■ RAW DATA

+++

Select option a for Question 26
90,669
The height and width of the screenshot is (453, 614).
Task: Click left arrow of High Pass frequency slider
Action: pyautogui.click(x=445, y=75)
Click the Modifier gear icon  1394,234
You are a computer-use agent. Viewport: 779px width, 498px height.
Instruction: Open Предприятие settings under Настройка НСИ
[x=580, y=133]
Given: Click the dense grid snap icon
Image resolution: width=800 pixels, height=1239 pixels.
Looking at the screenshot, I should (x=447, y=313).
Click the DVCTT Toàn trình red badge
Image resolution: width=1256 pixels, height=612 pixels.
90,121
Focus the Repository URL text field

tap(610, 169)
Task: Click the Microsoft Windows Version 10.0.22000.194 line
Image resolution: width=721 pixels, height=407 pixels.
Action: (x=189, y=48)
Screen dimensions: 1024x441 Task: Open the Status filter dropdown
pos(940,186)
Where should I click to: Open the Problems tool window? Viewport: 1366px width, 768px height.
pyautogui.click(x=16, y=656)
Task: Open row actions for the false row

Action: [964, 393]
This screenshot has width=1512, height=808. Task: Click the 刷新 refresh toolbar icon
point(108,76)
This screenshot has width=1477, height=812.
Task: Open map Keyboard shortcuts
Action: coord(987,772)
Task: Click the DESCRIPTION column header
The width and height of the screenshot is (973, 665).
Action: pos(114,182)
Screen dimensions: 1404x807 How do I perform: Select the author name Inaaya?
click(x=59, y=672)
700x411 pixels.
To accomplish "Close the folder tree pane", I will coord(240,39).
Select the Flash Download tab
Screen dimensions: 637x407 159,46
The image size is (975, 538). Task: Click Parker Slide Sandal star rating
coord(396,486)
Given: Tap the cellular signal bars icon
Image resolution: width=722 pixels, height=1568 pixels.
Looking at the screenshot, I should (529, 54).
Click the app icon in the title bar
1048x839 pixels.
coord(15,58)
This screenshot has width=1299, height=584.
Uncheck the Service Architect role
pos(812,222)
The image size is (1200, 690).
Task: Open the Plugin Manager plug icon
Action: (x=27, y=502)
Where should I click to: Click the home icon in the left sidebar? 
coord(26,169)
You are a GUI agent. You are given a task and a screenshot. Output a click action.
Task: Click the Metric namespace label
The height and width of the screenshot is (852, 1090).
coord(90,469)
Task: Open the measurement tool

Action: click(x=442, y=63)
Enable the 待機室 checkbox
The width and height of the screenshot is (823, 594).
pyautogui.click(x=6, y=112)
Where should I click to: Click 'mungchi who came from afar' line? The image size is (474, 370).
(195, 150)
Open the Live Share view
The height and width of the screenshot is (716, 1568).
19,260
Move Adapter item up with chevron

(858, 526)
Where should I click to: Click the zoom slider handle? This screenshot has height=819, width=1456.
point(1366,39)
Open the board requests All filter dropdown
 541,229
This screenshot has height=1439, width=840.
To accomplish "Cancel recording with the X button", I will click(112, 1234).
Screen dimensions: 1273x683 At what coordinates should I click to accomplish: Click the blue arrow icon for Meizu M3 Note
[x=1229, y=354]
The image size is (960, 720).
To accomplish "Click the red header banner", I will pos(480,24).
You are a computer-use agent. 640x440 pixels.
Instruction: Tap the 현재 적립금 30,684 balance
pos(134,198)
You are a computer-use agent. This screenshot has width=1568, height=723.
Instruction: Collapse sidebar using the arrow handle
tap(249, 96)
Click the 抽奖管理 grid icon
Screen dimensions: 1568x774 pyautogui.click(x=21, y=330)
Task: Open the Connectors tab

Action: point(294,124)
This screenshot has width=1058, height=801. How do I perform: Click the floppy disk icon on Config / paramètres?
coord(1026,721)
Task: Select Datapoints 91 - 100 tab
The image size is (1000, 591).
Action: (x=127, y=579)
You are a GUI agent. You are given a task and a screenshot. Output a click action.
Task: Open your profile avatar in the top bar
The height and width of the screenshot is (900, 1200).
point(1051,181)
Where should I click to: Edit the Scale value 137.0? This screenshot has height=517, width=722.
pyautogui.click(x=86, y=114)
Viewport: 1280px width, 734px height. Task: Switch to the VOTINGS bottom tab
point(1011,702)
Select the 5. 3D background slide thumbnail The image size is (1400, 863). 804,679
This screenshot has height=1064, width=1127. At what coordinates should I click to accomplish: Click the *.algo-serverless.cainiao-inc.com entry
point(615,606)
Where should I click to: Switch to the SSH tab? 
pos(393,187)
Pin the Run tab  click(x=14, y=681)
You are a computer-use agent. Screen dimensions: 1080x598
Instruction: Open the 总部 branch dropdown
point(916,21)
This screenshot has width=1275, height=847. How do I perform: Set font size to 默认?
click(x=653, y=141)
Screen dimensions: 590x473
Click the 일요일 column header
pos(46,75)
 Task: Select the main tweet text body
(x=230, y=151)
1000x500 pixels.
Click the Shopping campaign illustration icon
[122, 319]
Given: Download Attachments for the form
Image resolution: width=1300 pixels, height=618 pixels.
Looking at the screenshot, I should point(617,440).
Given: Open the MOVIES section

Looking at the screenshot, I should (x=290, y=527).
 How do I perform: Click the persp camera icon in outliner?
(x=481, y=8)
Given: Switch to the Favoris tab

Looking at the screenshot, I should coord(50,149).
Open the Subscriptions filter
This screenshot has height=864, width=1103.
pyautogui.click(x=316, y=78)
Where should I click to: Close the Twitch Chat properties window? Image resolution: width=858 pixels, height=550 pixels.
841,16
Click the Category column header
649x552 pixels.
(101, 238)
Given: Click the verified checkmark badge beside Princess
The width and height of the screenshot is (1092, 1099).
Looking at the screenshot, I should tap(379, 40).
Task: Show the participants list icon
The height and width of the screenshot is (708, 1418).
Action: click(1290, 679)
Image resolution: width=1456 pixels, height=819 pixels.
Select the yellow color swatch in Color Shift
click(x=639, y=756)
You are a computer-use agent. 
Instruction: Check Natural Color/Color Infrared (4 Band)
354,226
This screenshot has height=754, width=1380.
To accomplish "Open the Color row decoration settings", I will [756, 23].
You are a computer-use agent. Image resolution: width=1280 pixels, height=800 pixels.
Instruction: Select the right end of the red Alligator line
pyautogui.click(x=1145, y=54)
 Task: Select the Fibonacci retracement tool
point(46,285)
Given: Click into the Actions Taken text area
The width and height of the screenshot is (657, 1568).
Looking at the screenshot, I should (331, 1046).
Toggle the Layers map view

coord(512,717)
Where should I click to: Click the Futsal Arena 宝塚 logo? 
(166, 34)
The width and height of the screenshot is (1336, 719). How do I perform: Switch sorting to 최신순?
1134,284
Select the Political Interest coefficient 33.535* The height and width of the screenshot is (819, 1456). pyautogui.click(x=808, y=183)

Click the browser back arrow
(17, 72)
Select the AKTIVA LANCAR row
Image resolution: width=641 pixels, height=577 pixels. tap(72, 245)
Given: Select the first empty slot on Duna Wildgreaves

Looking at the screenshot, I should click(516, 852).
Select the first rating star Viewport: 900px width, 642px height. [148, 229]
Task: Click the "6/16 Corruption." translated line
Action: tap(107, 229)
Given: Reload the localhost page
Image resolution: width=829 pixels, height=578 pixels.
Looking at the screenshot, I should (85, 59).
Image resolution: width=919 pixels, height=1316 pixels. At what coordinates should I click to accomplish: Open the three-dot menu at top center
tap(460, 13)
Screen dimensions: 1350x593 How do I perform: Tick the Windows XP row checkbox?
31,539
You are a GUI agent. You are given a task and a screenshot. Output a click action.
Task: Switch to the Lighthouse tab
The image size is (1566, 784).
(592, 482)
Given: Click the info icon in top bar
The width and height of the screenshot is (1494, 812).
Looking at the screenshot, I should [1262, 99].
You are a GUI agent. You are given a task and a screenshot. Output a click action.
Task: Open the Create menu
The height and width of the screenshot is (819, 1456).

+++

■ WHAT YOU SHOULD DO
Put every line above into a JSON list of strings, with one string for each line and the blank lines left out.

■ REPLY
[
  "Select option a for Question 26",
  "90,669",
  "The height and width of the screenshot is (453, 614).",
  "Task: Click left arrow of High Pass frequency slider",
  "Action: pyautogui.click(x=445, y=75)",
  "Click the Modifier gear icon  1394,234",
  "You are a computer-use agent. Viewport: 779px width, 498px height.",
  "Instruction: Open Предприятие settings under Настройка НСИ",
  "[x=580, y=133]",
  "Given: Click the dense grid snap icon",
  "Image resolution: width=800 pixels, height=1239 pixels.",
  "Looking at the screenshot, I should (x=447, y=313).",
  "Click the DVCTT Toàn trình red badge",
  "Image resolution: width=1256 pixels, height=612 pixels.",
  "90,121",
  "Focus the Repository URL text field",
  "tap(610, 169)",
  "Task: Click the Microsoft Windows Version 10.0.22000.194 line",
  "Image resolution: width=721 pixels, height=407 pixels.",
  "Action: (x=189, y=48)",
  "Screen dimensions: 1024x441 Task: Open the Status filter dropdown",
  "pos(940,186)",
  "Where should I click to: Open the Problems tool window? Viewport: 1366px width, 768px height.",
  "pyautogui.click(x=16, y=656)",
  "Task: Open row actions for the false row",
  "Action: [964, 393]",
  "This screenshot has width=1512, height=808. Task: Click the 刷新 refresh toolbar icon",
  "point(108,76)",
  "This screenshot has width=1477, height=812.",
  "Task: Open map Keyboard shortcuts",
  "Action: coord(987,772)",
  "Task: Click the DESCRIPTION column header",
  "The width and height of the screenshot is (973, 665).",
  "Action: pos(114,182)",
  "Screen dimensions: 1404x807 How do I perform: Select the author name Inaaya?",
  "click(x=59, y=672)",
  "700x411 pixels.",
  "To accomplish \"Close the folder tree pane\", I will coord(240,39).",
  "Select the Flash Download tab",
  "Screen dimensions: 637x407 159,46",
  "The image size is (975, 538). Task: Click Parker Slide Sandal star rating",
  "coord(396,486)",
  "Given: Tap the cellular signal bars icon",
  "Image resolution: width=722 pixels, height=1568 pixels.",
  "Looking at the screenshot, I should (529, 54).",
  "Click the app icon in the title bar",
  "1048x839 pixels.",
  "coord(15,58)",
  "This screenshot has width=1299, height=584.",
  "Uncheck the Service Architect role",
  "pos(812,222)",
  "The image size is (1200, 690).",
  "Task: Open the Plugin Manager plug icon",
  "Action: (x=27, y=502)",
  "Where should I click to: Click the home icon in the left sidebar? ",
  "coord(26,169)",
  "You are a GUI agent. You are given a task and a screenshot. Output a click action.",
  "Task: Click the Metric namespace label",
  "The height and width of the screenshot is (852, 1090).",
  "coord(90,469)",
  "Task: Open the measurement tool",
  "Action: click(x=442, y=63)",
  "Enable the 待機室 checkbox",
  "The width and height of the screenshot is (823, 594).",
  "pyautogui.click(x=6, y=112)",
  "Where should I click to: Click 'mungchi who came from afar' line? The image size is (474, 370).",
  "(195, 150)",
  "Open the Live Share view",
  "The height and width of the screenshot is (716, 1568).",
  "19,260",
  "Move Adapter item up with chevron",
  "(858, 526)",
  "Where should I click to: Click the zoom slider handle? This screenshot has height=819, width=1456.",
  "point(1366,39)",
  "Open the board requests All filter dropdown",
  " 541,229",
  "This screenshot has height=1439, width=840.",
  "To accomplish \"Cancel recording with the X button\", I will click(112, 1234).",
  "Screen dimensions: 1273x683 At what coordinates should I click to accomplish: Click the blue arrow icon for Meizu M3 Note",
  "[x=1229, y=354]",
  "The image size is (960, 720).",
  "To accomplish \"Click the red header banner\", I will pos(480,24).",
  "You are a computer-use agent. 640x440 pixels.",
  "Instruction: Tap the 현재 적립금 30,684 balance",
  "pos(134,198)",
  "You are a computer-use agent. This screenshot has width=1568, height=723.",
  "Instruction: Collapse sidebar using the arrow handle",
  "tap(249, 96)",
  "Click the 抽奖管理 grid icon",
  "Screen dimensions: 1568x774 pyautogui.click(x=21, y=330)",
  "Task: Open the Connectors tab",
  "Action: point(294,124)",
  "This screenshot has width=1058, height=801. How do I perform: Click the floppy disk icon on Config / paramètres?",
  "coord(1026,721)",
  "Task: Select Datapoints 91 - 100 tab",
  "The image size is (1000, 591).",
  "Action: (x=127, y=579)",
  "You are a GUI agent. You are given a task and a screenshot. Output a click action.",
  "Task: Open your profile avatar in the top bar",
  "The height and width of the screenshot is (900, 1200).",
  "point(1051,181)",
  "Where should I click to: Edit the Scale value 137.0? This screenshot has height=517, width=722.",
  "pyautogui.click(x=86, y=114)",
  "Viewport: 1280px width, 734px height. Task: Switch to the VOTINGS bottom tab",
  "point(1011,702)",
  "Select the 5. 3D background slide thumbnail The image size is (1400, 863). 804,679",
  "This screenshot has height=1064, width=1127. At what coordinates should I click to accomplish: Click the *.algo-serverless.cainiao-inc.com entry",
  "point(615,606)",
  "Where should I click to: Switch to the SSH tab? ",
  "pos(393,187)",
  "Pin the Run tab  click(x=14, y=681)",
  "You are a computer-use agent. Screen dimensions: 1080x598",
  "Instruction: Open the 总部 branch dropdown",
  "point(916,21)",
  "This screenshot has width=1275, height=847. How do I perform: Set font size to 默认?",
  "click(x=653, y=141)",
  "Screen dimensions: 590x473",
  "Click the 일요일 column header",
  "pos(46,75)",
  " Task: Select the main tweet text body",
  "(x=230, y=151)",
  "1000x500 pixels.",
  "Click the Shopping campaign illustration icon",
  "[122, 319]",
  "Given: Download Attachments for the form",
  "Image resolution: width=1300 pixels, height=618 pixels.",
  "Looking at the screenshot, I should point(617,440).",
  "Given: Open the MOVIES section",
  "Looking at the screenshot, I should (x=290, y=527).",
  " How do I perform: Click the persp camera icon in outliner?",
  "(x=481, y=8)",
  "Given: Switch to the Favoris tab",
  "Looking at the screenshot, I should coord(50,149).",
  "Open the Subscriptions filter",
  "This screenshot has height=864, width=1103.",
  "pyautogui.click(x=316, y=78)",
  "Where should I click to: Close the Twitch Chat properties window? Image resolution: width=858 pixels, height=550 pixels.",
  "841,16",
  "Click the Category column header",
  "649x552 pixels.",
  "(101, 238)",
  "Given: Click the verified checkmark badge beside Princess",
  "The width and height of the screenshot is (1092, 1099).",
  "Looking at the screenshot, I should tap(379, 40).",
  "Task: Show the participants list icon",
  "The height and width of the screenshot is (708, 1418).",
  "Action: click(1290, 679)",
  "Image resolution: width=1456 pixels, height=819 pixels.",
  "Select the yellow color swatch in Color Shift",
  "click(x=639, y=756)",
  "You are a computer-use agent. ",
  "Instruction: Check Natural Color/Color Infrared (4 Band)",
  "354,226",
  "This screenshot has height=754, width=1380.",
  "To accomplish \"Open the Color row decoration settings\", I will [756, 23].",
  "You are a computer-use agent. Image resolution: width=1280 pixels, height=800 pixels.",
  "Instruction: Select the right end of the red Alligator line",
  "pyautogui.click(x=1145, y=54)",
  " Task: Select the Fibonacci retracement tool",
  "point(46,285)",
  "Given: Click into the Actions Taken text area",
  "The width and height of the screenshot is (657, 1568).",
  "Looking at the screenshot, I should (331, 1046).",
  "Toggle the Layers map view",
  "coord(512,717)",
  "Where should I click to: Click the Futsal Arena 宝塚 logo? ",
  "(166, 34)",
  "The width and height of the screenshot is (1336, 719). How do I perform: Switch sorting to 최신순?",
  "1134,284",
  "Select the Political Interest coefficient 33.535* The height and width of the screenshot is (819, 1456). pyautogui.click(x=808, y=183)",
  "Click the browser back arrow",
  "(17, 72)",
  "Select the AKTIVA LANCAR row",
  "Image resolution: width=641 pixels, height=577 pixels. tap(72, 245)",
  "Given: Select the first empty slot on Duna Wildgreaves",
  "Looking at the screenshot, I should click(516, 852).",
  "Select the first rating star Viewport: 900px width, 642px height. [148, 229]",
  "Task: Click the \"6/16 Corruption.\" translated line",
  "Action: tap(107, 229)",
  "Given: Reload the localhost page",
  "Image resolution: width=829 pixels, height=578 pixels.",
  "Looking at the screenshot, I should (85, 59).",
  "Image resolution: width=919 pixels, height=1316 pixels. At what coordinates should I click to accomplish: Open the three-dot menu at top center",
  "tap(460, 13)",
  "Screen dimensions: 1350x593 How do I perform: Tick the Windows XP row checkbox?",
  "31,539",
  "You are a GUI agent. You are given a task and a screenshot. Output a click action.",
  "Task: Switch to the Lighthouse tab",
  "The image size is (1566, 784).",
  "(592, 482)",
  "Given: Click the info icon in top bar",
  "The width and height of the screenshot is (1494, 812).",
  "Looking at the screenshot, I should [1262, 99].",
  "You are a GUI agent. You are given a task and a screenshot. Output a click action.",
  "Task: Open the Create menu",
  "The height and width of the screenshot is (819, 1456)."
]